Les trois produisent le même silence. Elles n’appellent pas les mêmes réponses, et traiter le deuxième cas comme un problème de langue garantit de ne jamais le résoudre : on traduira des documents pendant deux ans sans que personne ne prenne davantage la parole.

Un coaching individuel est parfois le bon endroit pour trancher entre les trois, quand le manager est lui-même partie au problème.

Le test est simple à poser. Demandez la même question en tête-à-tête, dans la langue de confort de la personne. Si l’objection sort, elle était disponible : ce n’était pas la langue. Si elle ne sort pas davantage, le sujet est ailleurs.

Questions fréquentes

Faut-il imposer une langue unique dans l'entreprise ?

Rarement, et jamais par décret. Une langue unique imposée déplace le problème : elle ne supprime pas les écarts de maîtrise, elle les rend simplement invisibles, parce que plus personne ne signale qu'il n'a pas compris. Ce qui fonctionne est plus modeste : arrêter une langue par type d'échange — la réunion d'équipe, le compte rendu écrit, l'entretien individuel — et le dire explicitement, plutôt que de laisser chacun deviner à chaque fois.
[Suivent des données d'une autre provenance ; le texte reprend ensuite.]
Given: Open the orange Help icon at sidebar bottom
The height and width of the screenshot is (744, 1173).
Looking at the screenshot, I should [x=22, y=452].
Le kreol a-t-il sa place dans une réunion professionnelle ?

Il y est déjà, et le nier ne change rien. La question utile est de savoir quand il aide et quand il exclut. En sous-groupe, pour débloquer une explication technique ou désamorcer une tension, c'est souvent l'outil le plus rapide. En réunion élargie comportant une personne qui ne le parle pas, le même geste met quelqu'un hors de la conversation sans que l'on s'en aperçoive.
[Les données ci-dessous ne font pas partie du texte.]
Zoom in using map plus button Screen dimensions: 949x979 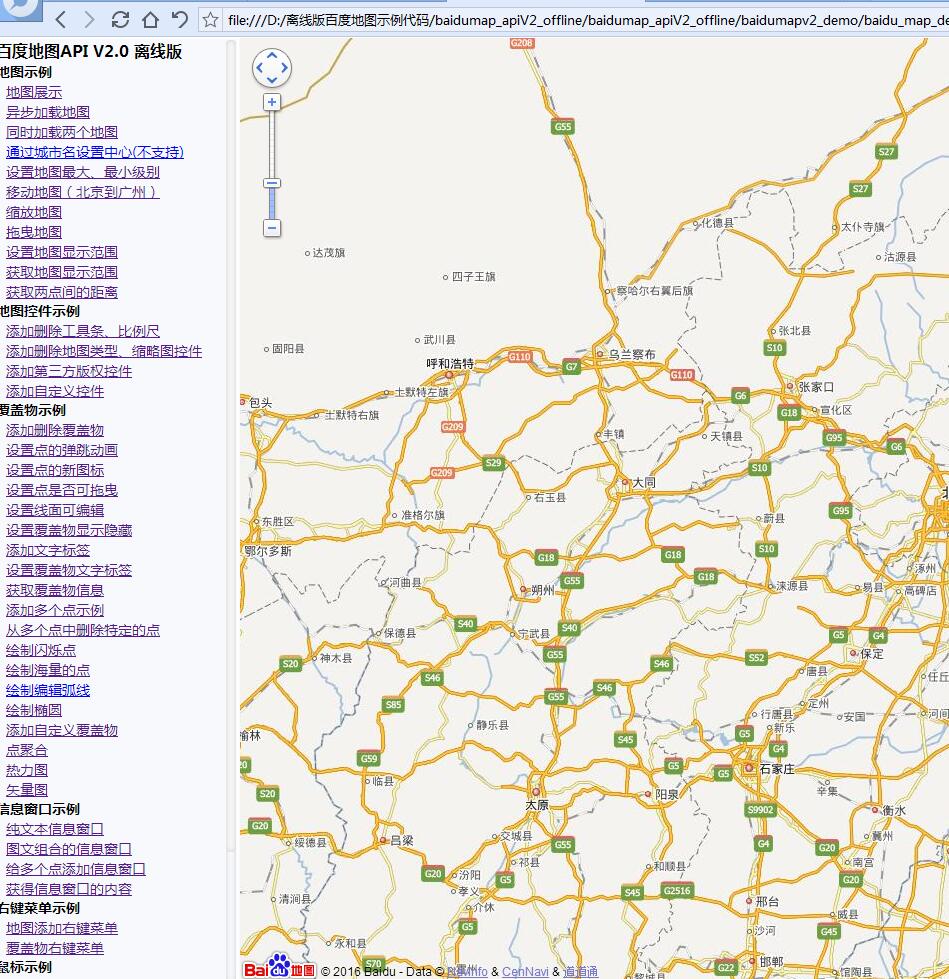point(272,102)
Comment savoir si quelqu'un a réellement compris une consigne ?

Pas en demandant « c'est clair ? », question à laquelle il n'existe qu'une réponse possible. La méthode qui fonctionne quelle que soit la langue est de faire reformuler : demander à la personne de dire, dans ses mots, ce qu'elle va faire et dans quel ordre. L'écart apparaît immédiatement, et il apparaît sans que personne perde la face.

Doit-on traduire tous les documents internes ?

Non, et essayer épuise l'équipe pour un bénéfice faible. Le critère est la conséquence : ce qui engage quelqu'un — une règle, une procédure de sécurité, une consigne dont le non-respect est sanctionnable — doit exister dans la langue de ceux qui doivent l'appliquer. Le reste peut vivre dans une seule langue sans dommage.